Allen Ginsberg died on April 5, 1997.
Allen Ginsberg (born June 3, 1926 in Newark, New Jersey, United States—died April 5, 1997 in New York, New York), American poet whose epic poem Howl (1956) is regarded as one of the most significant productions of the Beat movement.
Allen Ginsberg, a gay poet who fought society's heteronormative ideas by drawing parallels between the Beats and the Ancient Greeks and utilizing religious grammar to depict prohibited notions, was at the vanguard of this movement....
He began his career as a Beat poet in New York City, where he worked with other prominent members of the scene such as Jack Kerouac and William S. Burroughs. In 1955, Ginsberg traveled to India, where he received Buddhist teachings from several monks including Swami Pranavananda. Upon returning home, he wrote poems about his experiences, which led to greater public awareness of the Beats and their unconventional lifestyles.
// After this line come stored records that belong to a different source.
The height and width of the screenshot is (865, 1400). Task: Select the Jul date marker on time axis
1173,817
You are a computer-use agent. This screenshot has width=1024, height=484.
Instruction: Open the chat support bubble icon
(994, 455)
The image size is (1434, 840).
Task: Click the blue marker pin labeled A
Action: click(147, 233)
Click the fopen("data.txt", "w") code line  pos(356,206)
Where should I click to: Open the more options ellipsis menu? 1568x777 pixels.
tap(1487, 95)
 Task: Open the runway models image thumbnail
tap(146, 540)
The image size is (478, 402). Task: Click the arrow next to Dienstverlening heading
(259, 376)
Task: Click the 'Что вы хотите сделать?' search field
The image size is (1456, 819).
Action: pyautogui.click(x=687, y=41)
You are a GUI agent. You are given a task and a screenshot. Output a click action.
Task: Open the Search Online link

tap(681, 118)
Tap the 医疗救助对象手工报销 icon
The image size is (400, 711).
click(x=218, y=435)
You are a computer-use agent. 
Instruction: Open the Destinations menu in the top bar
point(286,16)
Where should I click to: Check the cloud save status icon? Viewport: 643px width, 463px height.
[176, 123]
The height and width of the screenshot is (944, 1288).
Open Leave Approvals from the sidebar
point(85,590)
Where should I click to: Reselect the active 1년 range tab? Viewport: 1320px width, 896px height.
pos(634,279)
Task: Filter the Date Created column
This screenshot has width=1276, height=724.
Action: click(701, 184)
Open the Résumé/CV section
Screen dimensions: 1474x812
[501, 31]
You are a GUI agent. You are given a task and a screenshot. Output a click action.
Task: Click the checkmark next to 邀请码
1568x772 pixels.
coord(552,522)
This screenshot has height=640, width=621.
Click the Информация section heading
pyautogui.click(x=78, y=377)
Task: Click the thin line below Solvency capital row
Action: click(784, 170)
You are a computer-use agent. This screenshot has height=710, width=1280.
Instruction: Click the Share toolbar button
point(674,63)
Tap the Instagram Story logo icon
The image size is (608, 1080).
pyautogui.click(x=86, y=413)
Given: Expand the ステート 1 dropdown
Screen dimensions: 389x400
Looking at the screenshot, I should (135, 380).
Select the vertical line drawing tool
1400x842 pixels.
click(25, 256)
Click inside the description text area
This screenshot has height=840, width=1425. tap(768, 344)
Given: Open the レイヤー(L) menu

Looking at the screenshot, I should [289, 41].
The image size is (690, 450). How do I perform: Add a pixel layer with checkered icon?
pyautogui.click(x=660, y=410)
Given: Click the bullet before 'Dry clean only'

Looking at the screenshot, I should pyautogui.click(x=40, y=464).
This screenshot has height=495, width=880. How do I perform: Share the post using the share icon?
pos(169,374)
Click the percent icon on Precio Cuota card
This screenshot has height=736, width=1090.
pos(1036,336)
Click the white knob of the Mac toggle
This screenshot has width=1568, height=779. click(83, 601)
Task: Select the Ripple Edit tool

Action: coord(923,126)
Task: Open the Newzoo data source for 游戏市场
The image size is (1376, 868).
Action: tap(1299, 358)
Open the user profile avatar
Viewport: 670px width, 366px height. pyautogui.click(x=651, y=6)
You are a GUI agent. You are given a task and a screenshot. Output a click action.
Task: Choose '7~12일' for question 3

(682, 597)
Ginsberg also encouraged others to break away from traditional society by writing their own poetry and painting pictures. He put forth the idea that anything was possible if one wanted it bad enough. For example, he said that someone could write a poem so beautiful that people would die when reading it.
In addition to being a poet, Ginsberg was also involved in social issues such as the Vietnam War and drug use. In 1964, he traveled to North Vietnam where he met up with several American poets including Robert Lowell at what is now known as the Paris Peace Talks. The goal was to promote understanding between the United States and North Vietnam by having them exchange ideas through poems and paintings.